Pour revenir à l’éruption passive et à l’attrition occlusale, de même qu’aux phénomènes de résorption/apposition osseuse, c’est la résultante de forces opposées qui conditionne le résultat. Si l’éruption et l’attrition se font au même rythme, il n’y aura pas de perte de DV. Talgrenn dans son étude longitudinale constate, en s’appuyant sur une documentation précise des cas, que la hauteur de l’étage inférieur de la face chez l’adulte change en raison du veillassent, de l’usure dentaire, de la perte des dents… La DV n’est certainement pas une valeur absolue, unique et immuable tout au long de la vie. Je tenterai d’ailleurs d’y revenir dans un post ultérieur consacré à l’aspect neuro-musculaire des modifications de DV car si l’on considère qu’en plus de la croissance cranio-faciale, une myriade de comportements peuvent influencer le développement dentaire et maxillo-facial (au rang desquels on peut citer : les fonctions orales primaires, la succion de l’enfant, le comportement lingual, la respiration buccale, les habitudes labiales, le bruxime de l’enfant…) il semble impossible qu’une DV idéale, prédestinée et a fortiori immuable puisse se mettre en place.

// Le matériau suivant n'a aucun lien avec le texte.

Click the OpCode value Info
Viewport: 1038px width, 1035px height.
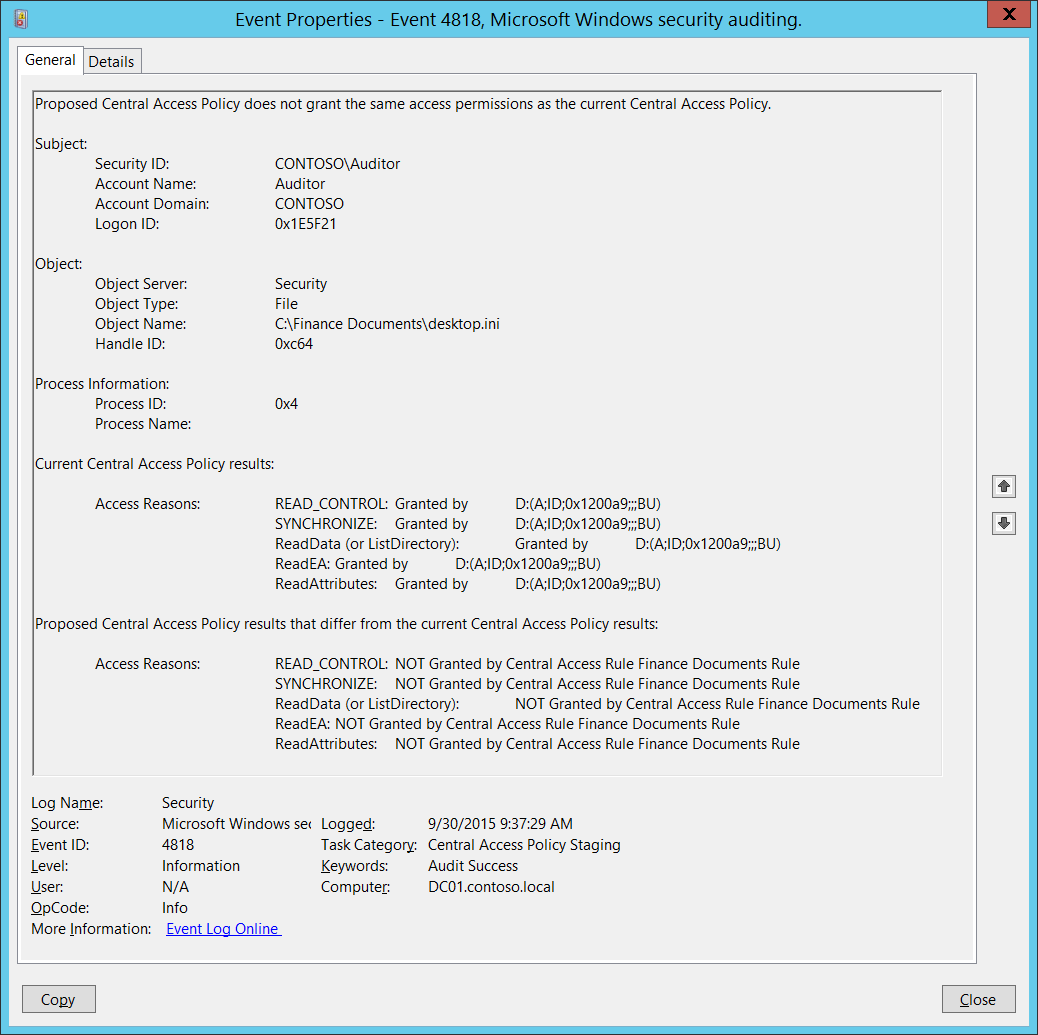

C’est en réalité une chance pour nous autres praticiens lorsque nous devons rétablir les fonctions orales au moyen de prothèses. Mais attention, on ne peut pas faire n’importe quoi non plus et des règles permettent de déterminer une DV correcte qui puisse satisfaire à la fois les attentes esthétiques du patient et les objectifs fonctionnels du praticien. Le sujet d’un autre post assurément!!
Q-SPEEDO a dit:
mar 24, 2012
@JEANNINE : concernant votre dernière remarque, je considère la canine comme une dent antérieure et une dent postérieure à la fois. Elle fait pour moi partie des dents cuspidées. D’ailleurs, son nom anglais n’est-il pas aussi « cusp » justement?
jeannine a dit:
mar 26, 2012
Merci Q-SPEEDO de vos réponses et de vos propositions de posts. Je vous lirai avec attention.